Working from the records below, repeat exactly the lines starting at the line that contains "640x604 pixels. At" and ending at the line that contains "Given: Open the Сортировать dropdown", inclusive.

━━ SUPPLIED MATERIAL ━━

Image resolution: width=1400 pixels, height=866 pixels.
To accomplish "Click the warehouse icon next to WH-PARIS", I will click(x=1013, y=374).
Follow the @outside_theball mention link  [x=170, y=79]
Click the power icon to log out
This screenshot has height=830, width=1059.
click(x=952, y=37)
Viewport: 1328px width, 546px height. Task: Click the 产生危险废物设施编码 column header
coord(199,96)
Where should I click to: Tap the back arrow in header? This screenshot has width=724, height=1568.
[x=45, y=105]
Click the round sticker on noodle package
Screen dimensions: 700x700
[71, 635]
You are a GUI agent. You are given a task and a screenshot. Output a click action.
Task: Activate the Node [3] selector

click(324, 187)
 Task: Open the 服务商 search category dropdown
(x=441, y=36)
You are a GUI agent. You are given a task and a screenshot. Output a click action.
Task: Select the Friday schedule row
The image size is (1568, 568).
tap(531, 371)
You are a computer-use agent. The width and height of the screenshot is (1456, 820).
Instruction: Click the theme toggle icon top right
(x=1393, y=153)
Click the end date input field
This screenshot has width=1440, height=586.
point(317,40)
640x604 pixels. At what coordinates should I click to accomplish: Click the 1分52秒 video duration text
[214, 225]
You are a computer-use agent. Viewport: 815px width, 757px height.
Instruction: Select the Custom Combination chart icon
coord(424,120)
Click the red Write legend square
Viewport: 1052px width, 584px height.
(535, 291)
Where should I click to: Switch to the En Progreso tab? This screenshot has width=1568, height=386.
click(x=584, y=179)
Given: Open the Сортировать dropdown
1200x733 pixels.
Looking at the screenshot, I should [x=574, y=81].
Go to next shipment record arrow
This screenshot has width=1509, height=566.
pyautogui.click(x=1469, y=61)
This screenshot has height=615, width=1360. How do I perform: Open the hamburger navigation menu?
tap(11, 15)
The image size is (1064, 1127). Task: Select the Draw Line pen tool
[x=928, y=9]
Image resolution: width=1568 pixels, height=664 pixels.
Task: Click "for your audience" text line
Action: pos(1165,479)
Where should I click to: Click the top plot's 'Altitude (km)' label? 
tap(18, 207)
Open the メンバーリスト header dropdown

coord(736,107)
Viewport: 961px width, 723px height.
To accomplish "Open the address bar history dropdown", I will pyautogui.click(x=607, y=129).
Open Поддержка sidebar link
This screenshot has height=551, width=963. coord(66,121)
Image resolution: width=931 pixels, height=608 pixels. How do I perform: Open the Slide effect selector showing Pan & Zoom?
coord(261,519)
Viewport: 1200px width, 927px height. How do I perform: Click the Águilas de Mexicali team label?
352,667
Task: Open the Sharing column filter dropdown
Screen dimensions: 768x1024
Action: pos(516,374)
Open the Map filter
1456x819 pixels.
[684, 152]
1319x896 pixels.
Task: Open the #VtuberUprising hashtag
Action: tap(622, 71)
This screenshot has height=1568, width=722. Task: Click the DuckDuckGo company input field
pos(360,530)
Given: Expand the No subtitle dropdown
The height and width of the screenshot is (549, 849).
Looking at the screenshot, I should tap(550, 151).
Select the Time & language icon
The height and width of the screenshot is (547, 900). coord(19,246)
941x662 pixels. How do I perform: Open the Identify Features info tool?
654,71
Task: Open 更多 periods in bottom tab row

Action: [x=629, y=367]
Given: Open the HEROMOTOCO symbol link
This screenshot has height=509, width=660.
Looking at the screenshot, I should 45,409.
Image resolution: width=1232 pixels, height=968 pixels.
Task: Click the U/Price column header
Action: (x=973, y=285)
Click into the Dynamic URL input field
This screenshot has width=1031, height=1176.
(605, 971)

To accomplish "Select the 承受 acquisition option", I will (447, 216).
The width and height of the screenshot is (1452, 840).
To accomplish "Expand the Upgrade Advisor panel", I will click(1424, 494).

━━━

__RESPONSE TO THIS TASK__:
640x604 pixels. At what coordinates should I click to accomplish: Click the 1分52秒 video duration text
[214, 225]
You are a computer-use agent. Viewport: 815px width, 757px height.
Instruction: Select the Custom Combination chart icon
coord(424,120)
Click the red Write legend square
Viewport: 1052px width, 584px height.
(535, 291)
Where should I click to: Switch to the En Progreso tab? This screenshot has width=1568, height=386.
click(x=584, y=179)
Given: Open the Сортировать dropdown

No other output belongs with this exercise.